Os trabalhadores, em sua experiência com o governo Lula, vão compreendendo a necessidade de se manterem na luta, dada a natureza dos compromissos e alianças assumidas pelo governo, em continuidade e aprofundamento da política econômica neoliberal.

Como conseqüência do primeiro grande enfrentamento dos trabalhadores com o governo, a reação das classes dominantes tem sido imediata: exige que o governo contenha e enquadre os movimentos sociais e mantenha firmemente seus compromissos com os interesses de classe do capital. Destaque-se, também, que o governo tem recorrido a práticas repressivas sempre que necessário para a manutenção da ordem estabelecida, inclusive criminalizando os movimentos popular e sindical.

O ANDES-SN tem acenado em suas análises, desde o início, que a luta e a mobilização dos trabalhadores é, como sempre foi, o caminho a ser seguido. Mais do que nunca, é hora de envidarmos todos os nossos esforços para levar o governo a recuar.
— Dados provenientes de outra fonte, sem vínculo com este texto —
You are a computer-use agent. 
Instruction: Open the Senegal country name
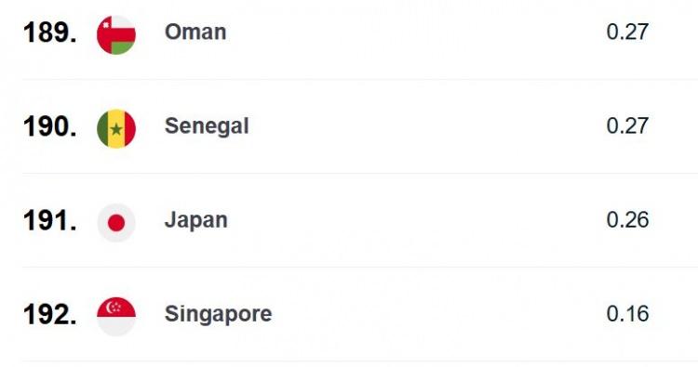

A luta é dura, mas a mobilização, com a ampliação da greve e radicalização das ações dos servidores de todo o país poderá derrotar mais este ataque.

Portanto, reafirmamos a necessidade da retirada da PEC-40/03 do Congresso Nacional para que possamos, com a participação da Sociedade e a partir de auditoria completa no sistema, construir uma Previdência Pública, socialmente referenciada, o que significa trabalhar, num horizonte da construção da Previdência unitária para trabalhadores dos setores privado e público, com base em um modelo universal, solidário, distributivo, exclusivamente público e de caráter ativamente inclusivo aos milhões de trabalhadores que estão hoje alijados do sistema.
OU PÁRA ESSA REFORMA OU PARAMOS O BRASIL!